Collection entries
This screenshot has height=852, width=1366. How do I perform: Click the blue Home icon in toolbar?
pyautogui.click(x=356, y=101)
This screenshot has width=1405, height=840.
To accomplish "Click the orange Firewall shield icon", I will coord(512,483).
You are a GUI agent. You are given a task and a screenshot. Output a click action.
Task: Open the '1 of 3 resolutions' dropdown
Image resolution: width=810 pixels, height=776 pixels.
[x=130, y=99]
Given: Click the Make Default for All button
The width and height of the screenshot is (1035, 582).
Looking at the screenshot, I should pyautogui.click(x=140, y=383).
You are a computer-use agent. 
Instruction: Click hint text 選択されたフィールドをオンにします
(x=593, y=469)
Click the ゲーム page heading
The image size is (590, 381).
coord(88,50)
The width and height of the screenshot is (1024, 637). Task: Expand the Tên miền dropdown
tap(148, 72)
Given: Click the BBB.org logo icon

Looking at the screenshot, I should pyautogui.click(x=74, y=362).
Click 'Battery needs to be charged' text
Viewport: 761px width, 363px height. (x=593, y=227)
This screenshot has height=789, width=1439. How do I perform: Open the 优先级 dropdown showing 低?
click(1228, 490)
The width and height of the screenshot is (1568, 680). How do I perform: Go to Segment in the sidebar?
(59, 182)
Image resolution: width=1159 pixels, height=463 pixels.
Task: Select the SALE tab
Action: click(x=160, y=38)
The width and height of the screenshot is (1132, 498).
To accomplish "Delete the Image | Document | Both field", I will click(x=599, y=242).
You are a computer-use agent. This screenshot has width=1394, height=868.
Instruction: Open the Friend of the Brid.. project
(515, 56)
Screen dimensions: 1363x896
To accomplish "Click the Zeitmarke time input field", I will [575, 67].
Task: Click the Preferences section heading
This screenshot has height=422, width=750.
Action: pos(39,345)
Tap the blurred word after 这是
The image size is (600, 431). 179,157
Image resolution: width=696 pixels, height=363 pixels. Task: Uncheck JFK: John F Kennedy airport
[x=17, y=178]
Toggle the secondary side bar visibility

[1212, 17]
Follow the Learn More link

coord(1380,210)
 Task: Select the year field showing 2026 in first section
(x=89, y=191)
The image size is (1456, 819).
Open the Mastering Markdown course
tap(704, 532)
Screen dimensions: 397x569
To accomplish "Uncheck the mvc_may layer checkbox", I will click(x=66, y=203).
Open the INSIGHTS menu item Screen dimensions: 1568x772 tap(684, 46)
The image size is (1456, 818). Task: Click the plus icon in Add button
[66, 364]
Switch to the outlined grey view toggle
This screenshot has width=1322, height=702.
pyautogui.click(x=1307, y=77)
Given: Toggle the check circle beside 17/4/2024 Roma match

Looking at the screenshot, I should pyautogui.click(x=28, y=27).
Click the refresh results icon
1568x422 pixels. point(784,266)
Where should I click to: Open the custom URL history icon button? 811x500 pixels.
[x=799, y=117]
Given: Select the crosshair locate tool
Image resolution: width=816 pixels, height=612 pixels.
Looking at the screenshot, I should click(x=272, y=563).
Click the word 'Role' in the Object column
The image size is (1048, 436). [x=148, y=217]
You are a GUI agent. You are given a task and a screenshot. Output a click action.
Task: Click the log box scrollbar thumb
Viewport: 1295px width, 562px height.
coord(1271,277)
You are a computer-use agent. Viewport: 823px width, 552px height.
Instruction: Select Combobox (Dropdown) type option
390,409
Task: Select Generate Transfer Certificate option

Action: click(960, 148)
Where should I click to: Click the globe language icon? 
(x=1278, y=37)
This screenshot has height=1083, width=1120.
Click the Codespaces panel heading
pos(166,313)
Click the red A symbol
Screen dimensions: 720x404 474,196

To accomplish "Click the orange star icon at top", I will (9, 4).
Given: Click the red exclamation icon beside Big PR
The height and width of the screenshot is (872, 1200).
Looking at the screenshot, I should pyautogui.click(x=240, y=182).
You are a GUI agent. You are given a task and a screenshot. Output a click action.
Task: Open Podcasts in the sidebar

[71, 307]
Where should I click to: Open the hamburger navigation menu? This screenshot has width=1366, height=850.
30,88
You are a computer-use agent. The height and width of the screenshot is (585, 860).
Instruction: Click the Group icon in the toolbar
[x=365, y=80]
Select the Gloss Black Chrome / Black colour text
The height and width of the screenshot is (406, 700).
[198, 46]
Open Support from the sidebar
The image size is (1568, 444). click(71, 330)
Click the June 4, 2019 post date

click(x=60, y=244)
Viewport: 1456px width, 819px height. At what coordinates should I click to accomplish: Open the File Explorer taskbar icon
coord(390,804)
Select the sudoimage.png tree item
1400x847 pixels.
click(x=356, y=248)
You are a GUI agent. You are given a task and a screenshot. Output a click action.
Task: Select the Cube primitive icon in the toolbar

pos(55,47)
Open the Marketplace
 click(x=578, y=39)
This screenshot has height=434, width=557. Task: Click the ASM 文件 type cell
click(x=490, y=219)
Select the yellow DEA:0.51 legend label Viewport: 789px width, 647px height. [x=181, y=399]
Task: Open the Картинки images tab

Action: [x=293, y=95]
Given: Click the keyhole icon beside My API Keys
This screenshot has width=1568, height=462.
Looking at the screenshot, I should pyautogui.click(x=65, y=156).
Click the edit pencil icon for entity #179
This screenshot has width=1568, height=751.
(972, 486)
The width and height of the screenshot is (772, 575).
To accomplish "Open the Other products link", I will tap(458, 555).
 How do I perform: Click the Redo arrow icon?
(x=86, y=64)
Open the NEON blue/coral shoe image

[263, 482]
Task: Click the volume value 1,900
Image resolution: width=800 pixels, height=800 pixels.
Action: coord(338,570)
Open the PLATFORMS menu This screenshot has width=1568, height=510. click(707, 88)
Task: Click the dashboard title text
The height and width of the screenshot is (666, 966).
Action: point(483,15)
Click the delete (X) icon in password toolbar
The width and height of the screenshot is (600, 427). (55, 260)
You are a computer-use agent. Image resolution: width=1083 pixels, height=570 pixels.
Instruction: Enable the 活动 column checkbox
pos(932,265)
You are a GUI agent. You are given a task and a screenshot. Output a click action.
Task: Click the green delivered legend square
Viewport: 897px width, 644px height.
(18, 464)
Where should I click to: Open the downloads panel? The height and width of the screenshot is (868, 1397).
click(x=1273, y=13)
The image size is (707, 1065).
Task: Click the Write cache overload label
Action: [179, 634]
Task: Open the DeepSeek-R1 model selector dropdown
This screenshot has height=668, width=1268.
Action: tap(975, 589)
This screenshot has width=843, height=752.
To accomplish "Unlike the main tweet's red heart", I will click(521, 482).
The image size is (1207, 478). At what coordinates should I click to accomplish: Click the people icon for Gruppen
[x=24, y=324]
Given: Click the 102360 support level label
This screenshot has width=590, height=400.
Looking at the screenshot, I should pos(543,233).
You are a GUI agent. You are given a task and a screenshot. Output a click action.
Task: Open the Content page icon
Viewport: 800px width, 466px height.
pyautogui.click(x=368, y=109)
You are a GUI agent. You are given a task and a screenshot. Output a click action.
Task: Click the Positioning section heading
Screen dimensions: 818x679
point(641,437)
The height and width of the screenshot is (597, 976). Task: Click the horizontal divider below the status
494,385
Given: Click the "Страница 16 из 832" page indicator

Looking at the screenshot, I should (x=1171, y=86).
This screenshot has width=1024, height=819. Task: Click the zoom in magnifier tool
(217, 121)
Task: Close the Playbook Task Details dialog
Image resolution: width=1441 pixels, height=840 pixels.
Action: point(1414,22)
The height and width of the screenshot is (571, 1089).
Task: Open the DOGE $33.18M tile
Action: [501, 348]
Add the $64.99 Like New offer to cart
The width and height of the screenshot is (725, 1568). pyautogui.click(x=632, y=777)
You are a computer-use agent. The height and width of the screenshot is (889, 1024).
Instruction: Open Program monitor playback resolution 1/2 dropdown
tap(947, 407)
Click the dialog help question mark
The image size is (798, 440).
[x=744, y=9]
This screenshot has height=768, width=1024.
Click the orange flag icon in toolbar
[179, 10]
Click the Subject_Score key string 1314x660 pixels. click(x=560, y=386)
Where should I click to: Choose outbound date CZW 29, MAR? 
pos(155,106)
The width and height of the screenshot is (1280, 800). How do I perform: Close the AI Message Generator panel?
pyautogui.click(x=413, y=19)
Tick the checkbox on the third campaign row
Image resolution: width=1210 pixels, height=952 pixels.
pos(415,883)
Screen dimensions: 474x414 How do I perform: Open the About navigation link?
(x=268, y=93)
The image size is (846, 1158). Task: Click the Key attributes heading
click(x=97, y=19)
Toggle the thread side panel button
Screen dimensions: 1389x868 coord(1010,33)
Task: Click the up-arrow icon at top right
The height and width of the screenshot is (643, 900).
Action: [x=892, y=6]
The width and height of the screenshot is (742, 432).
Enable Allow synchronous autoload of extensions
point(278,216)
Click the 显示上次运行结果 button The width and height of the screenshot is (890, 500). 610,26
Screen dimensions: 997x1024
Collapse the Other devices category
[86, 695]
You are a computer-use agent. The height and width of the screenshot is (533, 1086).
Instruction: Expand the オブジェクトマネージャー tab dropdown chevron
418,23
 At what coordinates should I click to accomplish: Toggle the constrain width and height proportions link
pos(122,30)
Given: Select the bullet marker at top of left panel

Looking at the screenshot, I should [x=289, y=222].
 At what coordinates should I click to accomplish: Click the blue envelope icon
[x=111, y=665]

◆ TASK TO CARRY OUT: Rewrite the rows from the line with "Task: Select Generate" to the line with "should pyautogui.click(x=240, y=182).", changing every "red" to "crimson" and keeping everything else the same.

◆ RESULT BELOW:
Task: Select Generate Transfer Certificate option

Action: click(960, 148)
Where should I click to: Click the globe language icon? 
(x=1278, y=37)
This screenshot has height=1083, width=1120.
Click the Codespaces panel heading
pos(166,313)
Click the crimson A symbol
Screen dimensions: 720x404 474,196

To accomplish "Click the orange star icon at top", I will (9, 4).
Given: Click the crimson exclamation icon beside Big PR
The height and width of the screenshot is (872, 1200).
Looking at the screenshot, I should pyautogui.click(x=240, y=182).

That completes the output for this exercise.